» Records

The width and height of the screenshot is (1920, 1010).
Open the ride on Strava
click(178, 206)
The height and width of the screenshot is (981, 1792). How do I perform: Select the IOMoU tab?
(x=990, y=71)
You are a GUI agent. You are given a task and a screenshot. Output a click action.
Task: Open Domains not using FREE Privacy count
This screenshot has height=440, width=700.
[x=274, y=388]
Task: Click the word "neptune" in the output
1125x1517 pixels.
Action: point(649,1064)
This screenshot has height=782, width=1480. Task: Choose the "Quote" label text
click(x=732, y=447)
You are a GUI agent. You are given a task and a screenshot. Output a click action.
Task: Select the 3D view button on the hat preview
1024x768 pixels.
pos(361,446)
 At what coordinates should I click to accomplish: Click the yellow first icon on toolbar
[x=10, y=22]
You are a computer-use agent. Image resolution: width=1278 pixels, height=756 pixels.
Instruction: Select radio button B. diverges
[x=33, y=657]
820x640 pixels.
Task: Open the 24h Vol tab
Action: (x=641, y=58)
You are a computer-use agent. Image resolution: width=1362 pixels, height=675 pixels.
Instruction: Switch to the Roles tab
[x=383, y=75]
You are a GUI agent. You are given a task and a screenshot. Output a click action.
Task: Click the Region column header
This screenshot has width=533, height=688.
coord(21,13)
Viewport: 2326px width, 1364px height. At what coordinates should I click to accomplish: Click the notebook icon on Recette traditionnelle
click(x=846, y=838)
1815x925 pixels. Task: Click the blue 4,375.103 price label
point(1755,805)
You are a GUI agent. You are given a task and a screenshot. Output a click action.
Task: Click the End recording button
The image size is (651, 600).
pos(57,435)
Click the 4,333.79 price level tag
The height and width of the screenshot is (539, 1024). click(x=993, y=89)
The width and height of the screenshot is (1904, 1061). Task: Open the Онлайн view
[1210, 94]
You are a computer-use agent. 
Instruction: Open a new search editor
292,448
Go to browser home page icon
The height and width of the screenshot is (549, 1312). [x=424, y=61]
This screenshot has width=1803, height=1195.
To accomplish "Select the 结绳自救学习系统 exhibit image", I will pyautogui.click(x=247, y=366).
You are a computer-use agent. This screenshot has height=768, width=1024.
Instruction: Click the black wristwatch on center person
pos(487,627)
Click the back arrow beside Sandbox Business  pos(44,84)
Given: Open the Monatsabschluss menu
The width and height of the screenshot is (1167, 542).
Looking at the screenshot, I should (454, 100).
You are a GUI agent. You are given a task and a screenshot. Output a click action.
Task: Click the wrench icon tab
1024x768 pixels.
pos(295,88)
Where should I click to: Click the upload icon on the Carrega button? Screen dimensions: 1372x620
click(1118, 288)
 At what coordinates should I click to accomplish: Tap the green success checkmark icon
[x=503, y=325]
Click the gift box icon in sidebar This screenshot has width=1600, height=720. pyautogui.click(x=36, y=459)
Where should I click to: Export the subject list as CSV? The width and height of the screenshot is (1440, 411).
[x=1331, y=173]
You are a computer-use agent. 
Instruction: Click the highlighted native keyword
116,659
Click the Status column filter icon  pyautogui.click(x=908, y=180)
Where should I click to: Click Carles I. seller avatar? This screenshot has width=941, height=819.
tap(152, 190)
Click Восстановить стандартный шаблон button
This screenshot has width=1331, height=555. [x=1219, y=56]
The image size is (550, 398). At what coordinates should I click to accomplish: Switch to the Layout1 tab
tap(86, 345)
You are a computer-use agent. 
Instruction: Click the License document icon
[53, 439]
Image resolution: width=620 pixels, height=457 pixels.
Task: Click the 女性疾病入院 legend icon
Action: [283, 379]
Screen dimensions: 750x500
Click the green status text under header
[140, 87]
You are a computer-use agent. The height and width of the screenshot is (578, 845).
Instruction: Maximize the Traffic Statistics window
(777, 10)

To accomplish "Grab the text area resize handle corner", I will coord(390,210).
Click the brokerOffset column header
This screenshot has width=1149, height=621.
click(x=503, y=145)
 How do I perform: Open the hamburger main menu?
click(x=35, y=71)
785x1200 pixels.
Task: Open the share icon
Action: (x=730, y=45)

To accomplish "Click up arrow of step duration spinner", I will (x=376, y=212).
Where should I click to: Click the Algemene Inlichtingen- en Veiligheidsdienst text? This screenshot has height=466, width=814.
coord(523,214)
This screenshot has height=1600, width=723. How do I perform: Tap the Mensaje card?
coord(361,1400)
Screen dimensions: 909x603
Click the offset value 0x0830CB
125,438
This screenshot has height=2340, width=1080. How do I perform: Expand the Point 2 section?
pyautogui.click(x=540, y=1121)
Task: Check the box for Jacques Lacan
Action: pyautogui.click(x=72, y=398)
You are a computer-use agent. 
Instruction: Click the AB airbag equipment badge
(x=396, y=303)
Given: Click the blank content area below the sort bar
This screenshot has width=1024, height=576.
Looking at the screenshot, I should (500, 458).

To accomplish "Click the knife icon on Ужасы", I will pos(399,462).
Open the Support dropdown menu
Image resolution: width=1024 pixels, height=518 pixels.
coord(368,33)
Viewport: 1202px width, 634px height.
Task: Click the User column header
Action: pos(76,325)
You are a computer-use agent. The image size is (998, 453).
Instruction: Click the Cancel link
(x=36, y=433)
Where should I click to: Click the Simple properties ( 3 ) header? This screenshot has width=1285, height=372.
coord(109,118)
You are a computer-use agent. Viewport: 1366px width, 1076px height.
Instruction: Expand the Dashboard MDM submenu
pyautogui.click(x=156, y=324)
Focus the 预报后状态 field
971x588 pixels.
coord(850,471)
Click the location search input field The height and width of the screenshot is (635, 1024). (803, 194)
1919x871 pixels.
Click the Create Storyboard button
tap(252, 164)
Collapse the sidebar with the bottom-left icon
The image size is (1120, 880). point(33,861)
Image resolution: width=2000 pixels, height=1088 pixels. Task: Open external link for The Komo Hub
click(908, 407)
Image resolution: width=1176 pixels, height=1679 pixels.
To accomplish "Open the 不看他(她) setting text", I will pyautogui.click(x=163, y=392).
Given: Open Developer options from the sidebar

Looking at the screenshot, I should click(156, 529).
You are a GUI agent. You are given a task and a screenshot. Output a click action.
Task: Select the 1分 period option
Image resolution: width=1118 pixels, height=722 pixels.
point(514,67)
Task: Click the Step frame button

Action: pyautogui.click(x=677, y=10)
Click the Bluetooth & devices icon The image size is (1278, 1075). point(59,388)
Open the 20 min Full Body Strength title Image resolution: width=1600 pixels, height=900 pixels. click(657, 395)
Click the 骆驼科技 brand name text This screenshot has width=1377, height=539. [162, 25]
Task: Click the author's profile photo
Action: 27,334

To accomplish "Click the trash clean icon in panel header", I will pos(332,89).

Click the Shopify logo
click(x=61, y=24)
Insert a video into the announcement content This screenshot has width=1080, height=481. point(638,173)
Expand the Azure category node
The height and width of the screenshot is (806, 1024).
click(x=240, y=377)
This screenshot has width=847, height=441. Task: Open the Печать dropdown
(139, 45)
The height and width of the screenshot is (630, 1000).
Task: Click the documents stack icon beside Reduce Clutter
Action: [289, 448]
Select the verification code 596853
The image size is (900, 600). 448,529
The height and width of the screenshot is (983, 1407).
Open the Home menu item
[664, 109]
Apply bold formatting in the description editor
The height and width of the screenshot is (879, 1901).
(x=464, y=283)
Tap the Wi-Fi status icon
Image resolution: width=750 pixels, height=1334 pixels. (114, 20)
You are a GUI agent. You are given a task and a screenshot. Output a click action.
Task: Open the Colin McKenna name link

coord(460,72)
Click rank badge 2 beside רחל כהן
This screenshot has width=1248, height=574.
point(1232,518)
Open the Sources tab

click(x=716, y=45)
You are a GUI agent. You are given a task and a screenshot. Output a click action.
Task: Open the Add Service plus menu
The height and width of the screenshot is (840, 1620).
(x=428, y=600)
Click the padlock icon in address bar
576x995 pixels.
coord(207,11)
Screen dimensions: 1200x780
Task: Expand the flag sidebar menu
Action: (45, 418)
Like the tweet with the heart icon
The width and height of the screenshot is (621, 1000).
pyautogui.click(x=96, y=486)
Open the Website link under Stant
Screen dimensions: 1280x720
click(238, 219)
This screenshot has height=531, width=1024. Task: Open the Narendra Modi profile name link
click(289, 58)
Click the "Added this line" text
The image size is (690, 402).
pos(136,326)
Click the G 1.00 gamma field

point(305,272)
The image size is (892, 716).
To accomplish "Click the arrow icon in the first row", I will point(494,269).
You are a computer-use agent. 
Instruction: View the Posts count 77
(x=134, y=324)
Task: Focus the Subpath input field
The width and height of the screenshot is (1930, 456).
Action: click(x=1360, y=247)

» Problem to solve
Up to and including the last line of the data, copy each line exactly, starting with the line that contains "Instruction: View the Posts count 77".

» Exercise output
Instruction: View the Posts count 77
(x=134, y=324)
Task: Focus the Subpath input field
The width and height of the screenshot is (1930, 456).
Action: click(x=1360, y=247)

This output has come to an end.